(TheNewswire)
Vancouver, B.C. - TheNewswire - November 18, 2021. Jayden Resources Inc. - ("Jayden" or the “Company”) (TSXV:JDN) announces that further to its news releases dated October 4th and 12th , 2021 wherein it announced a unit offering (“Offering”) of up to 8,000,000 units ("Units") at a price of $0.50 per Unit for gross proceeds of up to $4,000,000, with each Unit being comprised of one (1) common share in the capital of Jayden (“Common Share”) and one-half (1/2) of one transferable Common Share purchase warrant (“Warrant”), each whole Warrant entitling the holder to purchase one (1) additional Common Share at a price of $0.80 for a period of two (2) years following the date of closing.
The Company will now increase the Offering to up to 9,000,000 Units on the same terms, for gross proceeds of $4,500,000. As well, the Company will be paying a finder’s fee to brokers involved equal to 7% cash on the proceeds raised and 3.5% whole Warrants equal to the number of Units sold on the same exercise terms as the subscribers.
The Warrants will be subject to an acceleration clause whereby, commencing on the date that is four months and one day following the closing date. Jayden may, in its sole discretion, provide notice to warrant holders to shorten the Warrant expiry date to 30 days from the notice date if the daily volume weighted average closing price of Jayden’s shares is greater than $1.00 for the 10 consecutive trading days preceding the notice date.

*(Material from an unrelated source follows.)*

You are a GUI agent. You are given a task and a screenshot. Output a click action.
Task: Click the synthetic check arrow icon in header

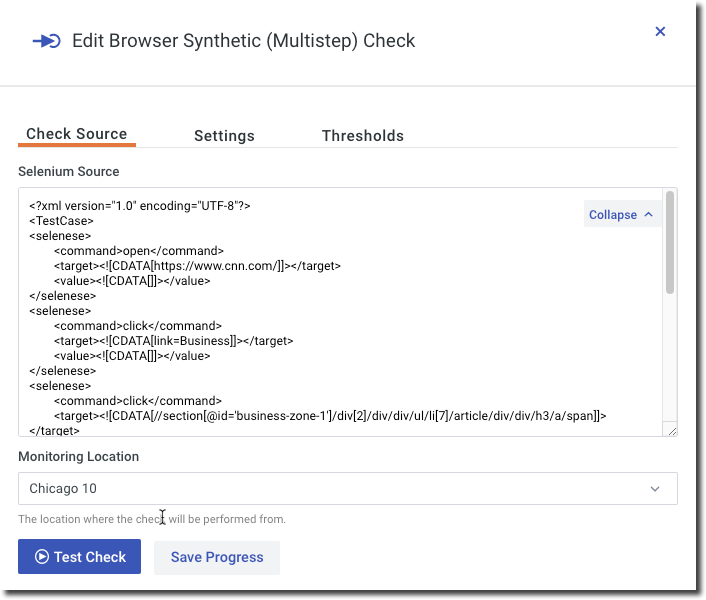[x=46, y=41]
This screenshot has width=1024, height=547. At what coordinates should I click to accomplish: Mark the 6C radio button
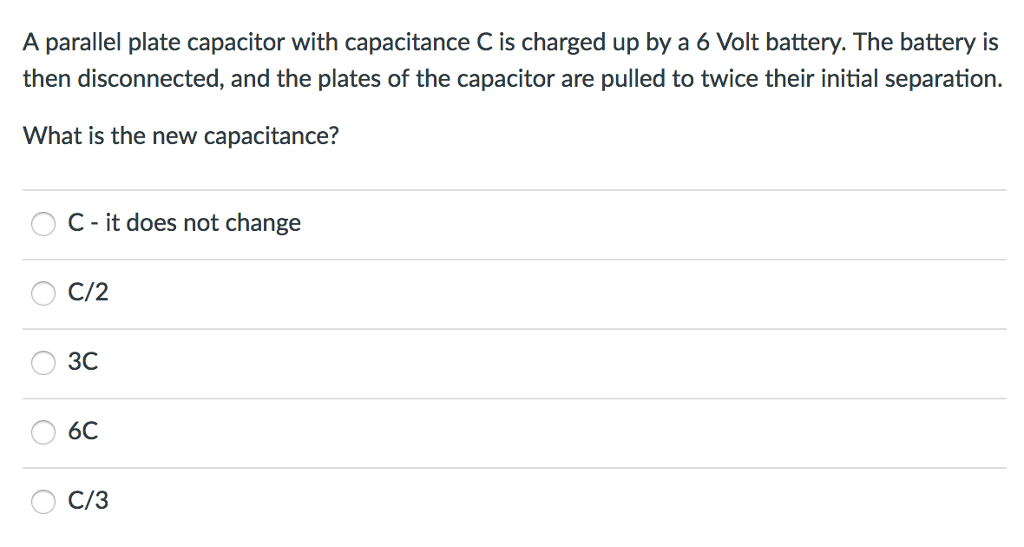tap(43, 432)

The Company anticipates that certain “related parties” of Jayden will participate in the Offering. The participation in the Offering of such “related parties” will constitute a “related party transaction” as defined under Multilateral Instrument 61-101, Protection of Minority Security Holders in Special Transactions (“MI 61-101”). The Offering will be exempt from the formal valuation and minority shareholder approval requirements of MI 61-101. In particular, Jayden anticipates that the exemptions set out in paragraphs (a) and (b) in section 5.5 of MI 61-101 are applicable since the aggregate consideration to be paid by the related parties will not exceed 25% of the market capitalization of Jayden and Jayden is not listed on the Toronto Stock Exchange, but only on the TSX Venture Exchange. In addition, regarding the minority shareholder approval exemptions, the independent directors have determined that the exemptions set out in paragraphs (1)(a) and (b) in section 5.7 of MI 61-101 are applicable in that the aggregate consideration to be paid by the related parties will not exceed 25% of the market capitalization of Jayden , the distribution of the securities to the related parties will have a fair market value of not more than $2,500,000 and Jayden is not listed on the Toronto Stock Exchange, but only on the TSX Venture Exchange.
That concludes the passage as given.